Our curriculum progression begins in EYFS with a focus on exploration through play and the development of effective learning characteristics. Activities in EYFS will provide opportunities for children to begin to make predictions, make predictions, test out ideas, and persist with an activity when challenges arise, as well as many other skills that are the very first steps in working scientifically. In the ELGs, science makes a significant contribution to developing a child’s knowledge and understanding of the world and children will be begin to ask and answer ‘how’ and ‘why’ questions. Scientific knowledge will be centred upon the child and what they observe in their immediate surroundings: they will make observations of animals and plants and explain why some things occur, and talk about changes; they will know the importance for good health of physical exercise, and a healthy diet, and talk about ways to keep healthy and safe.

 

In Key Stage 1, children will continue to focus on environments, organisms and materials that are most familiar to them or part of their everyday world. Teaching will promote respect for the natural world, living and non-living. They will begin to recognise the relationships between living things and familiar environments. Spoken language will be fundamental in children to communicating their ideas, wondering and posing questions. There will be a focus on children beginning to use scientific terminology and articulating their ideas with increasing clarity. In Year 1, when children first meet science as a ‘subject’ the curriculum has been organised to allow for plenty of revisiting.

 

In Lower Key Stage 2 children will begin to broaden their scientific view of the world around them. Through exploring, natural curiosity, observation and discussion, children will test and develop ideas about everyday, natural phenomena and the relationships between living things and familiar environments. They will also begin to develop their ideas about functions, relationships and interactions.

 

In Upper Key Stage 2, children will develop deeper knowledge and understanding of a wide range of scientific ideas and an appreciation for the accomplishments within the field of science. They will achieve this through exploring and talking about their ideas, posing their own questions about scientific phenomena and analysing functions, relationships and interactions more systematically. In years 5 and 6, the children will encounter more abstract ideas and begin to recognise how these ideas help them to understand and predict how the world operates.

 

Specific choices:

Units of study are placed within certain periods of the year to support children’s understanding and aid them in making links across subjects. In Year 1, Everyday Materials is studied alongside the history unit ‘Toys’ to allow children the opportunity to apply their knowledge of the names of different materials. In Year 3, Forces are studied alongside ‘The Ancient Egyptians’ as connections can be made for how forces were used to construct the pyramids and collect water from the Nile.  

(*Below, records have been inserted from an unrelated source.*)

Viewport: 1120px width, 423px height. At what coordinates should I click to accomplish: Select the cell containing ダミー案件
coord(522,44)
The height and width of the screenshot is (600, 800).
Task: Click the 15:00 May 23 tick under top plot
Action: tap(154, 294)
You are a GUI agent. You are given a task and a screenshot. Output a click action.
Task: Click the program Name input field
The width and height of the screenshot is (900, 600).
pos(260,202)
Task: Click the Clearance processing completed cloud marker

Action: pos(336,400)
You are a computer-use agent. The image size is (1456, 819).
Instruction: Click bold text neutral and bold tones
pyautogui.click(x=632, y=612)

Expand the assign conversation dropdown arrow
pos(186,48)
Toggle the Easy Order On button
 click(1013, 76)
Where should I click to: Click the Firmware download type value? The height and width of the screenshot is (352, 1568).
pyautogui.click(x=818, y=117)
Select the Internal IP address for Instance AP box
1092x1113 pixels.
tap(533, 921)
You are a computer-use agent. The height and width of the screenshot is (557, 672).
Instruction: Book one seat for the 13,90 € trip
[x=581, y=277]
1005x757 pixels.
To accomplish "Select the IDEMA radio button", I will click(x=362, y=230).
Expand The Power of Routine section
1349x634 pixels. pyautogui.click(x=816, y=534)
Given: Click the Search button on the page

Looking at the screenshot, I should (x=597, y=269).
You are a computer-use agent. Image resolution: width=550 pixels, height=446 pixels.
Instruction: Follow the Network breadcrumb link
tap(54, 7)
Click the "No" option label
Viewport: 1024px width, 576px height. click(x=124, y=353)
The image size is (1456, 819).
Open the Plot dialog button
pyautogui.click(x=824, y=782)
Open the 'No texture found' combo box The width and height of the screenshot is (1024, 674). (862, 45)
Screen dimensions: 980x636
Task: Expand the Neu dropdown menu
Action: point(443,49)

Units are spaced alongside the humanities curriculum and this is considered within the planning. In Year 4, the Water Cycle is taught in the autumn term. This follows the Year 3 geography summer unit ‘The World of Water’ and is taught alongside the Year 4 geography unit ‘Extreme Weather’.  This progression supports children’s long term understanding of these concepts and give children the opportunity to explore how they are connected. 

 

Seasonal Changes:

  • In Year 1, this unit is spread across the academic year, allowing for ongoing observations and discussions across the 4 seasons. This mimics the geography overview in Year (Ge1/1.3a identify seasonal and daily weather patterns in the United Kingdom) allowing close links to be made between the two subjects. In Term 6, there is additional time to pull together these observations, reflect and make conclusions. This sits alongside a revisit of the plants unit so that links can be made to how plants have changes between the autumn/ winter season and the summer season.

 

Plants:

  • Year 1 – A revisit of plants in Term 6 will allow children to make comparisons between their observations in Term 1, identifying how plants change during the year (deciduous and evergreen) as well as being able to identify plants through a wider selection of leaves and flowers.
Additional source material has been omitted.